Medications are common causes of imbalance and disequilibrium, especially in the elderly (14). Gentamicin toxicity may cause vertigo in the acute setting, but a patient's compensatory ability and symmetric vestibular loss may prevent this symptom from persisting. A patient may first manifest this after recovering from an acute illness enough to begin ambulating, sometimes with the most prominent long-term sequela consisting of difficulty walking in the dark (15). Furosemide is another medication that may be given in the context of systemic disease that can cause imbalance. Cisplatin is a common cause of disequilibrium in patients receiving chemotherapy. Amiodarone was once a common cause for vertigo or imbalance in patients with cardiac disease (16), but lowered doses now favored by cardiologists seem to have decreased the rate of this complication somewhat. Antipsychotics and anticonvulsants can cause instability and disequilibrium, symptoms that are often accompanied by eye findings such as spontaneous nystagmus.

Deficiency of vitamin B12 can be related to imbalance but only rarely to true vertigo. Subacute combined degeneration related to deficiency of the vitamin may be found in those with gastric disease or in vegetarians (17).
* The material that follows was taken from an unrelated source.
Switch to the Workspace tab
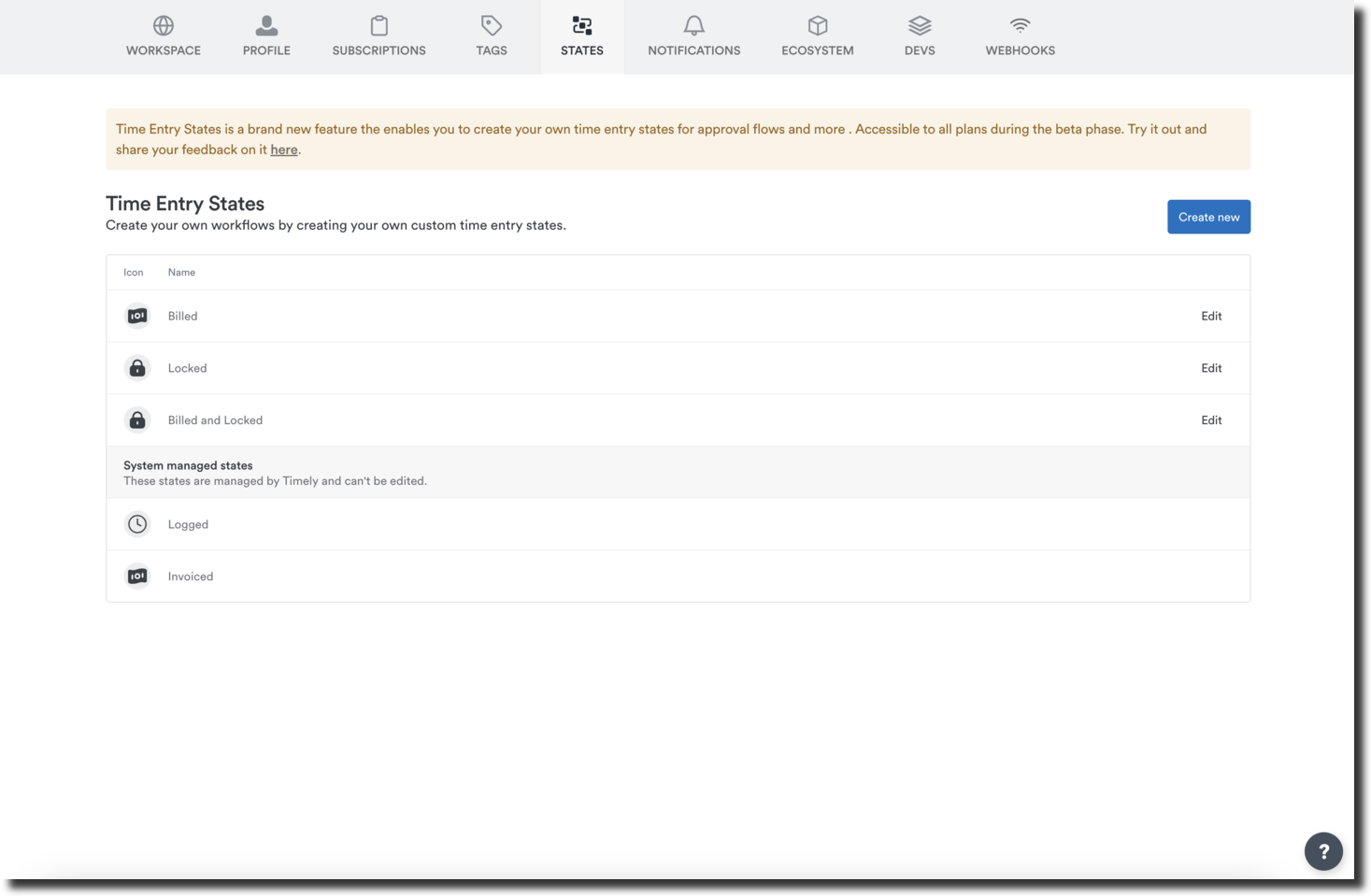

Migraine-associated dizziness is a common disease that manifests itself as headaches with nausea, photophobia, and dizziness of variable intensity, duration, and quality in young to middle-aged patients, manifesting more commonly in women than in men. A key to making this diagnosis is a high level of suspicion in younger, otherwise healthy patients with a personal or familial migraine history and light sensitivity during their dizziness (18).